Work order: If a line of the data below holds the string "Post", copy it.

Data excerpts:

***

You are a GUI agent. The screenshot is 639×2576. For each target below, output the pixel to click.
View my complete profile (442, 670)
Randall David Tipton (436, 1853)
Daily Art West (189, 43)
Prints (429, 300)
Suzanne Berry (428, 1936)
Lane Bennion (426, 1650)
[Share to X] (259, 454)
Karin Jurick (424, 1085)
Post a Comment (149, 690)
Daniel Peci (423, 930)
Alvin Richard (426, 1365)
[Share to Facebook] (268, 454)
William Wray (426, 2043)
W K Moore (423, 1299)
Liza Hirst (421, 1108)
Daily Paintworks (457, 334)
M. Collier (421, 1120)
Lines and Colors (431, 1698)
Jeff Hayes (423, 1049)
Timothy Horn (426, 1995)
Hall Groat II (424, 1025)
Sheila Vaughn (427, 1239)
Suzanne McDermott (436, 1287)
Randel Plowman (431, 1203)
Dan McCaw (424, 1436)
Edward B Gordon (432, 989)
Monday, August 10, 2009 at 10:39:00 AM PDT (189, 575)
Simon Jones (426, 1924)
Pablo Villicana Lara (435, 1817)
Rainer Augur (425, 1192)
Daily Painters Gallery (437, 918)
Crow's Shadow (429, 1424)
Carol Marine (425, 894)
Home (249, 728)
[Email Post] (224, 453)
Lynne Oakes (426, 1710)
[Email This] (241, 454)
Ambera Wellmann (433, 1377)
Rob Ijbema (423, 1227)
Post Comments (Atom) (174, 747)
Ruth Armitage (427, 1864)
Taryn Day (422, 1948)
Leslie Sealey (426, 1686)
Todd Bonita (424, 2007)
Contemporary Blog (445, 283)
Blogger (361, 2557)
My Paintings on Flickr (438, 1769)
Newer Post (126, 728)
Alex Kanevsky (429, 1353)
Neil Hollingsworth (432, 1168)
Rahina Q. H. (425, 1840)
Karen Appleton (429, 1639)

***

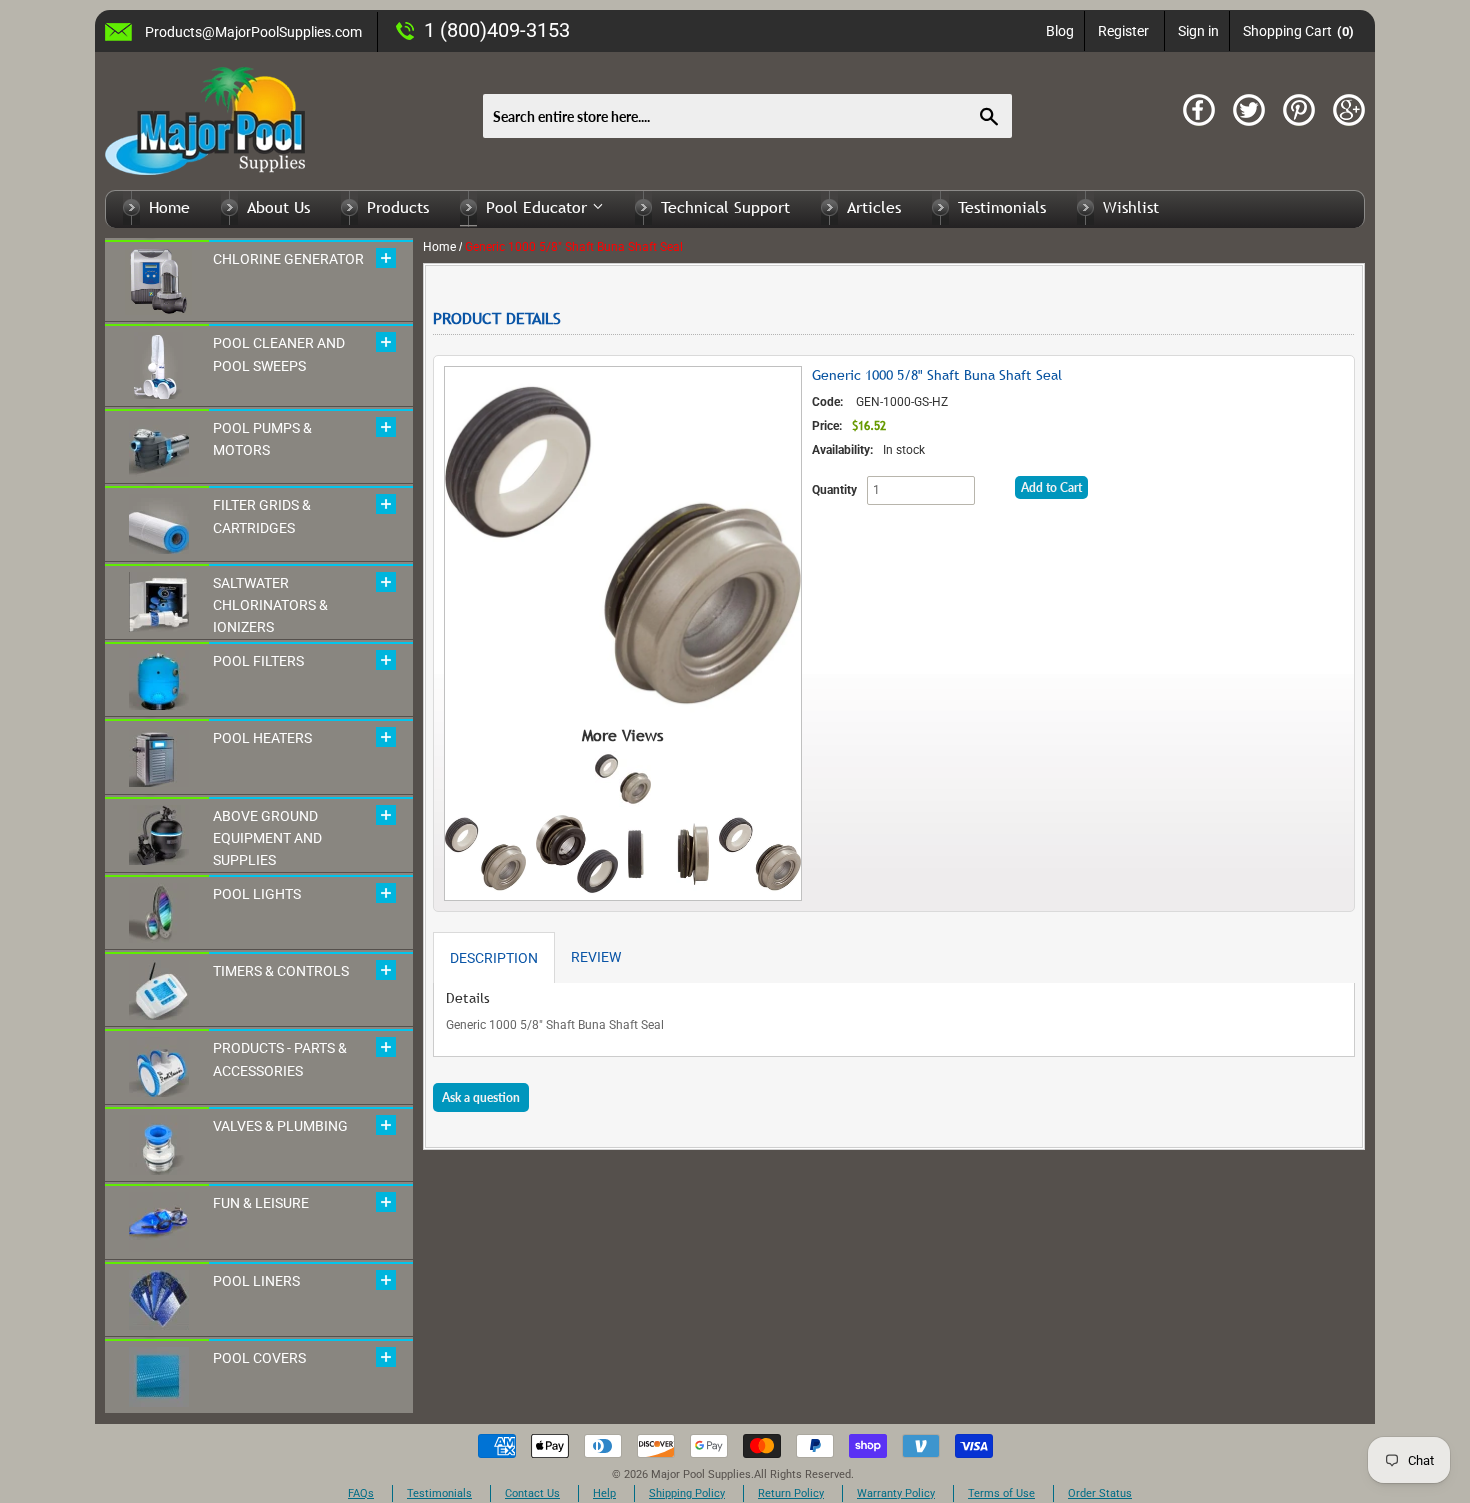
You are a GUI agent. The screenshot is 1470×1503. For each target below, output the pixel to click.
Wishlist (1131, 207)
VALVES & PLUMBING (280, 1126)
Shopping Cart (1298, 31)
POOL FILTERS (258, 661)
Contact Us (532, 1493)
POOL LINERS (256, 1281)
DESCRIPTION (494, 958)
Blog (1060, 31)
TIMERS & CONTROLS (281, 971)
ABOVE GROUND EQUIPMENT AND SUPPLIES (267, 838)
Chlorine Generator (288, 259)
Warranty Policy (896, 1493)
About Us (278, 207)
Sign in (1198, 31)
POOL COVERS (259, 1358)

***

Result:
Post a Comment (149, 690)
[Email Post] (224, 453)
Post Comments (Atom) (174, 747)
Newer Post (126, 728)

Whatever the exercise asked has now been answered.